In today's choppy market, many investors are seeking out the relative safety of oil and gas stocks. And it's no wonder. Most energy stocks have a modest valuation and a decent dividend yield -- offering solid value to investors fleeing the lofty valuations and dividend-free zone of the high-growth technology sector.
So for investors looking to put money to work in the sector, let's look closer at two of the somewhat lesser-known names: Murphy Oil (MUR 2.03%) and Devon Energy (DVN 2.51%).
1. Murphy Oil
Murphy Oil is an independent oil and gas producer founded in 1950 and headquartered in Houston, Texas. Murphy's operations are based across three regions: Western Canada, Texas, and The Gulf of Mexico.
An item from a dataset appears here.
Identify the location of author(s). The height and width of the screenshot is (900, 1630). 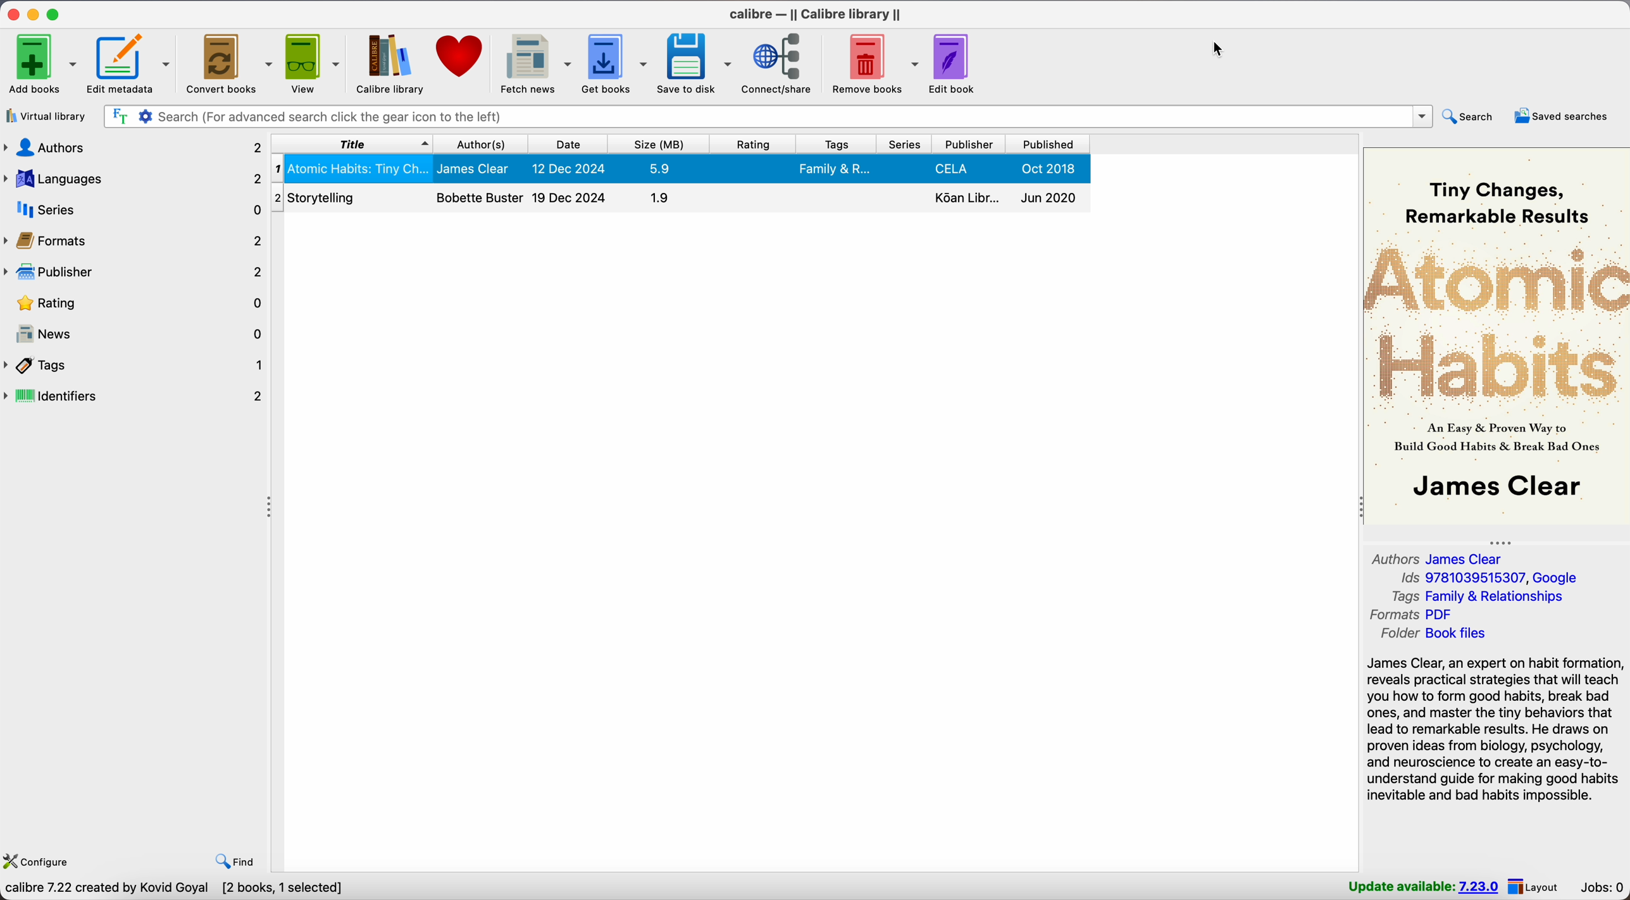
(481, 144).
The bulk of Murphy's production (45%) and revenues (61%) come from its offshore wells in the Gulf of Mexico.
With a market cap of $5.3 billion, Murphy is modest in size and conservative in vision. One of its key strategic priorities for 2022 is to reduce its debt. To this end, the company has already redeemed $200 million of debt scheduled to come due in June, and it has increased its debt reduction goal for 2022 to between $600 million to $650 million. Murphy's total debt now stands at $3.4 billion. With free cash flow of $847 million over the last twelve months, management's debt reduction goals look achievable.
Murphy's focus on debt repayment is already having an effect. One credit rating agency, Moody's, has already boosted Murphy's credit rating, while another, S&P Global, has changed its credit outlook for Murphy to positive -- often a precursor to a credit rating upgrade.
The downside to Murphy's focus on debt reduction is that its dividend yield remains a lackluster 1.99% despite a 40% increase earlier this year.
2. Devon Energy
Devon Energy, based in Oklahoma City, is also an independent oil and gas producer. However, with a market cap of $46 billion, it's roughly 10 times the size of Murphy. Devon's oil and gas wells are spread throughout several American states: North Dakota, Wyoming, Oklahoma, Texas, and New Mexico. However, more than two-thirds of its production comes from the Delaware shale, located in West Texas and New Mexico.
Devon's high-margin wells in the region have fueled the company's recent performance. As a result, Devon declared a fixed-plus-variable dividend of $1.27 in the first quarter (its dividend yield stands at 7.27%) and expanded its share buyback program to $2.0 billion.
Which is the better buy, Devon or Murphy?
With oil and gas prices soaring, both companies have seen their stock prices rip higher. But in the head-to-head comparison, Devon has come out on top.
A $10,000 investment in Devon shares one year ago would now be worth over $28,000, while the same investment in Murphy would be worth about $17,500. With oil still trading above $100/barrel and natural gas hovering near multi-year highs, both companies appear well placed to thrive throughout the rest of 2022.
Yet, in the long term, I prefer Devon to Murphy. Its sizable dividend yield (7.27%) and share buyback program provide downside protection if oil and gas prices pull back from current levels -- a growing possibility given the increasing likelihood of a recession.